Près de 32 millions d’Ethiopien-ne-s étaient appelé-e-s aux urnes, le 23 mai dernier, pour les élections générales, les quatrièmes du genre après la chute, en 1991, du régime « socialiste » autoritaire de Mengistu Hailemariam. Plus de 6 000 candidat-e-s ont candidaté pour la députation.
Le souvenir de la répression postélectorale de 2005 a plané sur les têtes pendant ce scrutin, d’autant que le pouvoir a, depuis, encore renforcé son emprise sur le pays. Souvenonsnous : des violences avaient ensanglanté la proclamation des résultats de ce scrutin quand l’opposition avait dénoncé des irrégularités dans le comptage des voix. La période qui a suivi ces élections avait été marquée par une répression sanglante dans la Coalition pour l’unité et la démocratie (CUD) qui a défié l’EPRDF. Plus de 200 personnes ont été tuées par les forces de sécurité, des milliers de citoyens, dont des leaders, des membres et des supporters de l’opposition ainsi que des journalistes, ont été emprisonnés lors des affrontements entre le EPRDF et la CUD qui ont duré plus de deux mois.

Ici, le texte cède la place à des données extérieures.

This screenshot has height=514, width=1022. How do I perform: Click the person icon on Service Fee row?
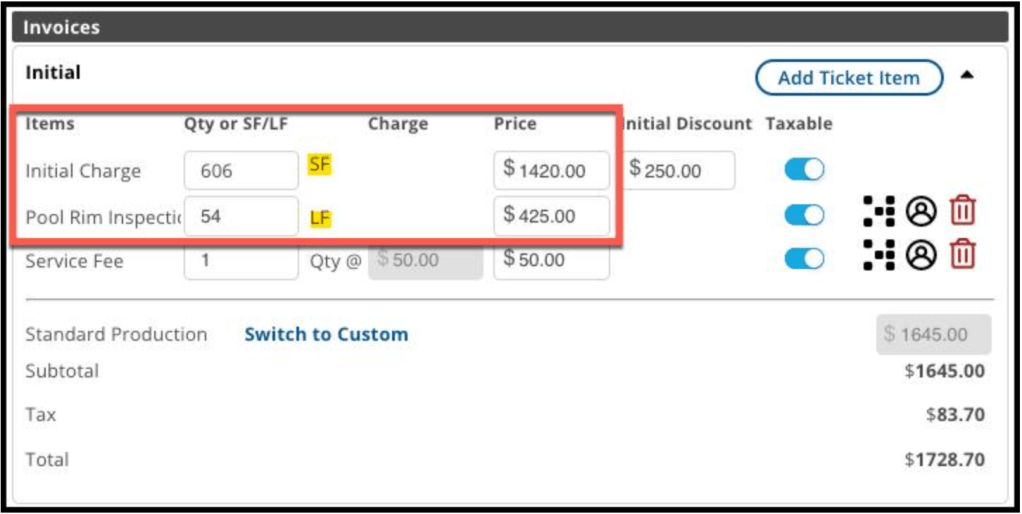[919, 256]
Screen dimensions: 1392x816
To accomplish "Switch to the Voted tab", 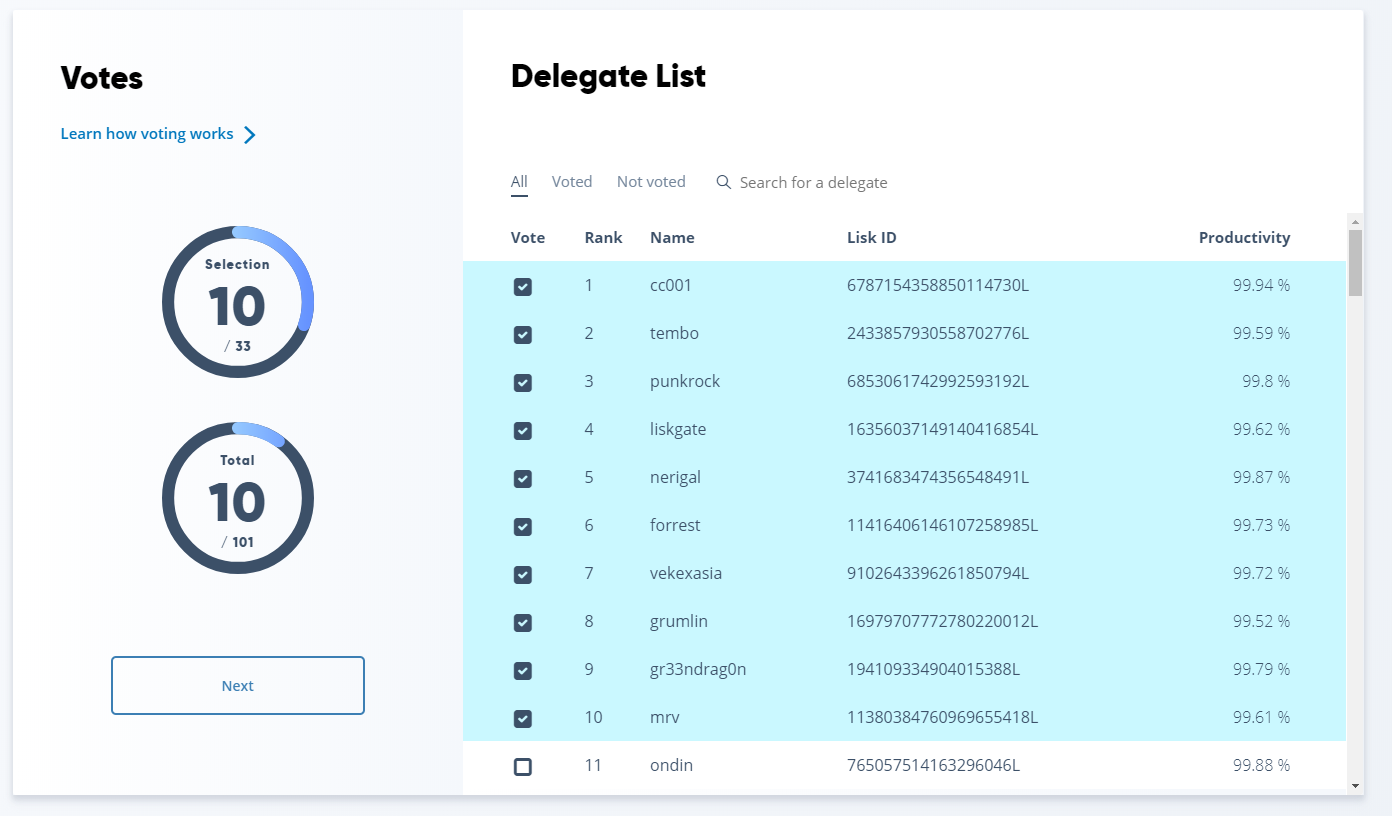I will tap(572, 182).
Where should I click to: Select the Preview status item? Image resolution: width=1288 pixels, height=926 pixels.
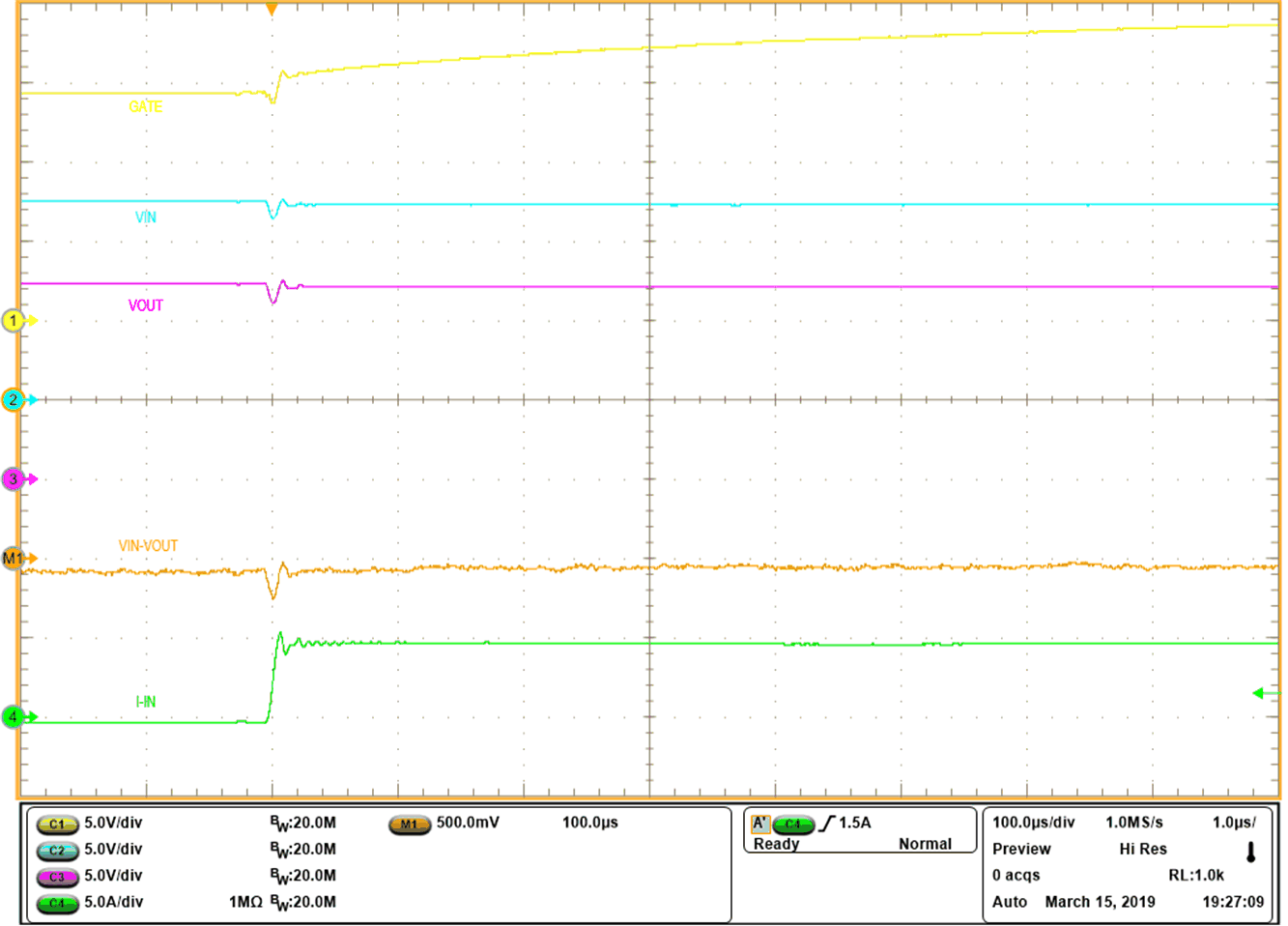click(x=1022, y=849)
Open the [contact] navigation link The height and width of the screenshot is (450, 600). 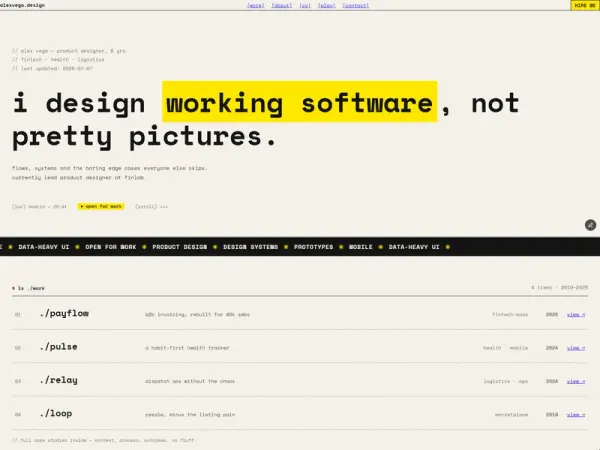(356, 5)
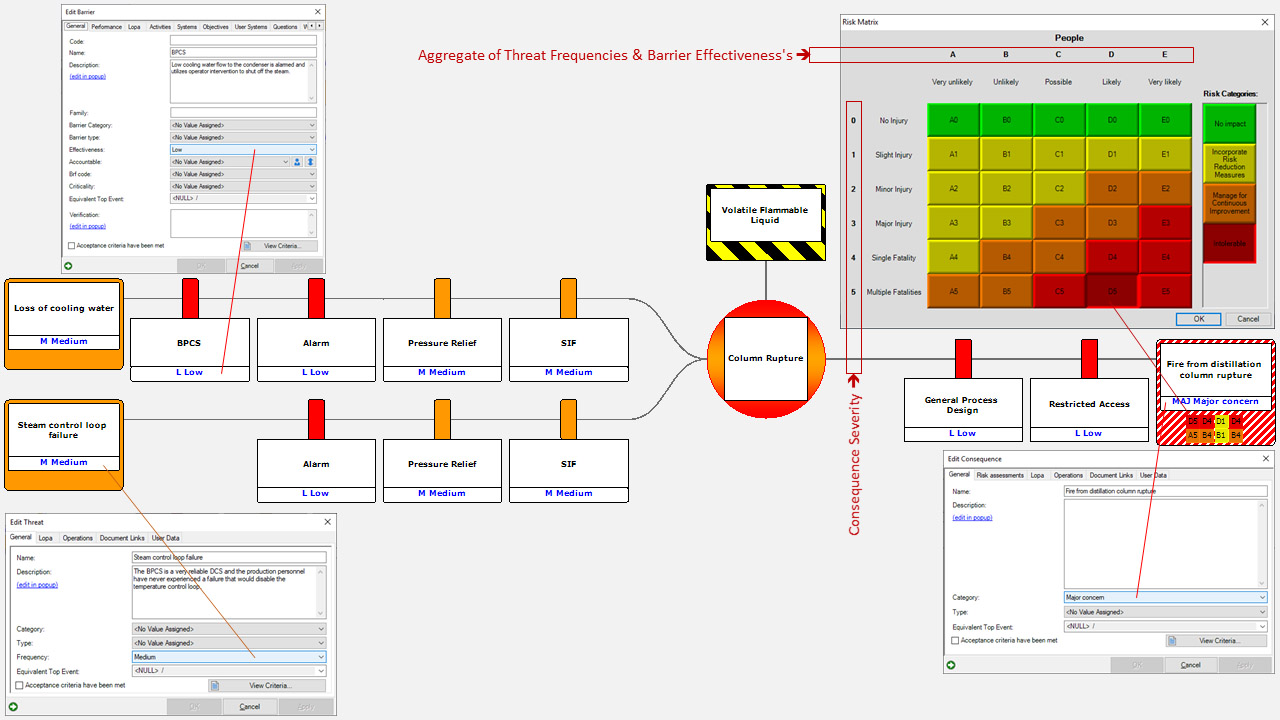The height and width of the screenshot is (720, 1280).
Task: Check Acceptance criteria box in Edit Consequence
Action: [x=956, y=640]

Les principaux dirigeants de l’opposition avaient été emprisonnés et plusieurs condamnés à la perpétuité pour « déstabilisation de l’ordre constitutionnel » ; ils ne furent libérés qu’après avoir exprimé leurs regrets et beaucoup furent contraints de quitter leur pays. De leur côté, des policiers anti-émeute ont été tués par des protestataires que le gouvernement a vite fait de qualifier de hooligans. Cette annéelà, l’EPRDF s’est au final attribué le score national de 59,8%, ce qui lui donnait 327 sièges au parlement fédéral tandis que la CUD aurait fait 19,9% donc 109 sièges.
C’est parce qu’elle anticipait les tricheries du pouvoir que l’opposition a formalisé dès février 2009 son unité à travers une nouvelle alliance, le Forum pour le dialogue démocratique en Ethiopie (FDDE). Le FDDE a immédiatement annoncé des plans pour élargir l’espace démocratique. La loi anti-terroriste votée par le parlement éthiopien le 7 juillet 2009 retire dans certains cas aux journalistes le droit de protéger leurs sources ; selon la nouvelle loi, « les journalistes doivent dévoiler leurs sources lorsqu’ils font des reportages sur le terrorisme ». Le nouvel arsenal juridique contre le terrorisme autorise des arrestations et des fouilles sans le mandat d’un juge.
Il a ainsi permis de détenir pendant un mois l’un des candidats d’opposition au Sud du pays. Meles Zenawi, en campagne, a mis en avant son « bilan économique » : une croissance autour de 10%, une inflation maîtrisée et des exportations en hausse. Très tôt le pouvoir a pris des mesures pour s’assurer une victoire électorale. L’enjeu pour lui c’était à la fois la victoire et le déroulement « paisible » du scrutin. Et rien n’a été laissé au hasard : 220 000 agents électoraux à la solde du pouvoir, selon l’opposition, ont été déployés dans le pays ; 160 observateurs internationaux « étaient acceptés s’ils se focalisaient sur le processus du déroulement des élections plutôt que sur les résultats, à l’issue de leurs observations ».
L’opposition réclame de nouvelles élections. Elle se retrouve ainsi dans un nouveau bras-de-fer avec l’EPRDF comme cinq ans plus tôt. Dès le soir du scrutin, elle dénonçait fraudes et irrégularités massives dans plusieurs régions : bourrages d’urnes, absences d’isoloir, pressions exercée sur les votants. Le 25 mai, Meles Zenawi s’est proclamé vainqueur. Les Etats-Unis critiquent pour la forme l’irrégularité du scrutin car que leur poulain Zenawi tienne d’une main de fer ce rempart contre l’intégrisme islamiste qu’est l’Ethiopie dans la Corne de l’Afrique ne peut pas les mécontenter. Les forces démocratiques unies d’Ethiopie auront à coeur de concevoir et mettre en oeuvre une alternative cohérente aux conflits ethniques postélectoraux potentiels que l’Etat-EPRDF clientéliste induit et attise pour diviser et perdurer (1).
Pierre Sidy
(1) Ethiopie : Le Fédéralisme ethnique et ses conséquences fâcheuses, Rapport du Groupe international de crise (GIC), 4 septembre 2009.